Renters, homebuyers, and developers in designated localities gain access to more housing as streamlined approvals and incentives spur faster housing production.
Builders and buyers can see lower construction costs and fewer delays because jurisdictions allow modern construction methods and third‑party inspections.
Applicants (developers and homebuyers) get more predictable and transparent permitting because jurisdictions must disclose fees, cap increases, and meet set decision timelines with remedies for missed deadlines.
Renters in designated communities lose access to local rent-control or rent-stabilization protections, reducing safeguards against rent spikes for low- and moderate-income households.
Federal grant priorities and incentives concentrate funds in places already able to build, risking less federal investment in high-need communities that face entrenched barriers to housing.
Local governments lose flexibility to adopt stricter building or zoning rules, which could limit local responses to safety, environmental, or planning concerns.
Based on analysis of 3 sections of legislative text.
Creates a voluntary HUD "Freedom to Build" designation for localities that adopt streamlined permitting and construction-code reforms and prioritizes them for certain HUD grants.
Representative · R-TX
Official title: To require the Secretary of Housing and Urban Development to establish a Freedom to Build designation for certain localities.
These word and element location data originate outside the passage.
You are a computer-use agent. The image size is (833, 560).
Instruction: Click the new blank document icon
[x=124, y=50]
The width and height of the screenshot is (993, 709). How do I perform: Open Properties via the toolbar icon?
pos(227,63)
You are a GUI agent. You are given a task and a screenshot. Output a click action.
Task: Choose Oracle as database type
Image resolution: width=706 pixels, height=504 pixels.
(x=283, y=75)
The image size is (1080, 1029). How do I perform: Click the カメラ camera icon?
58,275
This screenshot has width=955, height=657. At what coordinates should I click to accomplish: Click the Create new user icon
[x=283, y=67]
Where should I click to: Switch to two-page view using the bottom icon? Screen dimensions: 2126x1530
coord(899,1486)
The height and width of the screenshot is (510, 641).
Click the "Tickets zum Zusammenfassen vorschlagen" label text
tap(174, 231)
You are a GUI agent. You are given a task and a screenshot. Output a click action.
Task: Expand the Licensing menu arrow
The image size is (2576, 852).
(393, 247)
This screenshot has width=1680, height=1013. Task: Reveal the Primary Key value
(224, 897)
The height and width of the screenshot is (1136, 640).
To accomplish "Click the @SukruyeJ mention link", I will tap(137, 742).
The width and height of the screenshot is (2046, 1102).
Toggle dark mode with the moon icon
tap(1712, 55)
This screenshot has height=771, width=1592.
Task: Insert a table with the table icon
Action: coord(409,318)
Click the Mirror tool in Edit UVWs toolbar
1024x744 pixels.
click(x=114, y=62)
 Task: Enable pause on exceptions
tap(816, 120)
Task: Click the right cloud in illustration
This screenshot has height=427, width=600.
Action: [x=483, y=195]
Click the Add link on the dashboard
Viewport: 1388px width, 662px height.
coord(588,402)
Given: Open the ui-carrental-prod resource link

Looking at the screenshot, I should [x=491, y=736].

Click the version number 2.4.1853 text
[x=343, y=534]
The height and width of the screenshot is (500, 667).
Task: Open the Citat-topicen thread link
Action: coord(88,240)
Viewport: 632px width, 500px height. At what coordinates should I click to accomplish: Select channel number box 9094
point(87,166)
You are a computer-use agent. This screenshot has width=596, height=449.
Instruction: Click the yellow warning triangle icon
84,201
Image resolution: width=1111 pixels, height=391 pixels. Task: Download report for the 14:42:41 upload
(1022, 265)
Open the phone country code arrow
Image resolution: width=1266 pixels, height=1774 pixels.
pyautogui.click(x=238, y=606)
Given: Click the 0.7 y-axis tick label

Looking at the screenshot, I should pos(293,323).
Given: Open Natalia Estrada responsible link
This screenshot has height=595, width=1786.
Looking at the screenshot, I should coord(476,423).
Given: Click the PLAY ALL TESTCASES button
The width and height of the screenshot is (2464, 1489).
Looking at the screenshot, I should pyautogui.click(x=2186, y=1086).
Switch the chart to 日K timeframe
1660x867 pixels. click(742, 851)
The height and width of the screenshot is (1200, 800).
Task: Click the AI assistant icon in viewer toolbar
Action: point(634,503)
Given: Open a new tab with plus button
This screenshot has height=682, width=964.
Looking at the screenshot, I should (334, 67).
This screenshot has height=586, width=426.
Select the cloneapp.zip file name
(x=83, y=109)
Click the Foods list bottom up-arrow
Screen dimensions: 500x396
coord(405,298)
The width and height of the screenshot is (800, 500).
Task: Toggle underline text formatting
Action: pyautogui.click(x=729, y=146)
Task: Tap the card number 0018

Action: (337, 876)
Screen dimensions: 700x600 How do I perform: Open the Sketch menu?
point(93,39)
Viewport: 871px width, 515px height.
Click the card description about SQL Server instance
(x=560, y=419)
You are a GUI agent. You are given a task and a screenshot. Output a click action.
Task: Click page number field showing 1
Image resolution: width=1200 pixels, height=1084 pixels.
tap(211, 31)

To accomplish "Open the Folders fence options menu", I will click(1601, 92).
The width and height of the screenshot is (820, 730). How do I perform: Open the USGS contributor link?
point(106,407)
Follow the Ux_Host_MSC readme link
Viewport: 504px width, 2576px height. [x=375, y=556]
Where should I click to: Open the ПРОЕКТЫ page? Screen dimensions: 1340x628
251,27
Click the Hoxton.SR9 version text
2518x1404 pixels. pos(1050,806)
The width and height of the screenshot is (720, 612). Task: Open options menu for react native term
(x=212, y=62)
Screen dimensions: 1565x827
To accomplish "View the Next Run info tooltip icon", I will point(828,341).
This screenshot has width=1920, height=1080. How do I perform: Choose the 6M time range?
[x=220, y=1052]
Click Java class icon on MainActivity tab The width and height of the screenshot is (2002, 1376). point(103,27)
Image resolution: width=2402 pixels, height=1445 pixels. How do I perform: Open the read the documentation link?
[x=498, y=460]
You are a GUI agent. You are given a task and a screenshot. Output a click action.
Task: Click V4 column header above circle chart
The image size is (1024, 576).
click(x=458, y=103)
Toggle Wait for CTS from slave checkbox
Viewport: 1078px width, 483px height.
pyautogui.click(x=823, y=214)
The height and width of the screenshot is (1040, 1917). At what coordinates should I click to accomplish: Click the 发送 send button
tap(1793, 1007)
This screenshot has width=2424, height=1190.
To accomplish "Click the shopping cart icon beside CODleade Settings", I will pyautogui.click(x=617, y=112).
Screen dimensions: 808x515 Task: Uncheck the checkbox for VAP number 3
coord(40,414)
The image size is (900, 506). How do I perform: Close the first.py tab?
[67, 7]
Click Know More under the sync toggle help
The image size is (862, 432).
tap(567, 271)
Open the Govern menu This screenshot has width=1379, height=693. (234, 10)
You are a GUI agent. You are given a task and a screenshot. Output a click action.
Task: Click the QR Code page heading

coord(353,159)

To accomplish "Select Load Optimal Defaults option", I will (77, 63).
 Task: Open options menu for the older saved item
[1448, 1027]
Introduced July 9, 2026 by Monica De La Cruz · Last progress July 9, 2026
Creates a voluntary "Freedom to Build" designation that HUD will administer for localities that adopt a package of reforms to speed housing construction and lower costs. HUD must set rules, publish an annual list of designated localities, and grant five-year, renewable designations to qualifying jurisdictions. Designated localities are prioritized for HUD competitive grants tied to housing and community development, and Congress encourages other federal agencies to treat the designation favorably for related competitive infrastructure or community grants. The law requires HUD to define minimum reform standards through rulemaking and to include procedural protections such as by-right approvals, binding permit timelines, inspection deadlines, fee transparency limits, and authorization for qualified third-party reviewers.